─── Records for the task
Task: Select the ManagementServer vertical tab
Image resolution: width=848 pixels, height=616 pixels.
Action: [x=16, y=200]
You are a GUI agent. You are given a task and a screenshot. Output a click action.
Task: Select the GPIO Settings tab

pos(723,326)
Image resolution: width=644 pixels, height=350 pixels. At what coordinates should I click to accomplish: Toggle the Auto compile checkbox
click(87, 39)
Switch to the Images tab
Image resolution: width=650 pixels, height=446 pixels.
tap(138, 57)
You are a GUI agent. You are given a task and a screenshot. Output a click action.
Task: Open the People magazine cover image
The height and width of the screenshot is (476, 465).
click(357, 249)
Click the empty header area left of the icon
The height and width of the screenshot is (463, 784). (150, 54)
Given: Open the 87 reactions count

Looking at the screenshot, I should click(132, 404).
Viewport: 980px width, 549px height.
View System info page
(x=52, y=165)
──────
◆ Assigned task
Retype the records in full. Keep every line identical to the original.

◆ Result
Task: Select the ManagementServer vertical tab
Image resolution: width=848 pixels, height=616 pixels.
Action: [x=16, y=200]
You are a GUI agent. You are given a task and a screenshot. Output a click action.
Task: Select the GPIO Settings tab

pos(723,326)
Image resolution: width=644 pixels, height=350 pixels. At what coordinates should I click to accomplish: Toggle the Auto compile checkbox
click(87, 39)
Switch to the Images tab
Image resolution: width=650 pixels, height=446 pixels.
tap(138, 57)
You are a GUI agent. You are given a task and a screenshot. Output a click action.
Task: Open the People magazine cover image
The height and width of the screenshot is (476, 465).
click(357, 249)
Click the empty header area left of the icon
The height and width of the screenshot is (463, 784). (150, 54)
Given: Open the 87 reactions count

Looking at the screenshot, I should click(132, 404).
Viewport: 980px width, 549px height.
View System info page
(x=52, y=165)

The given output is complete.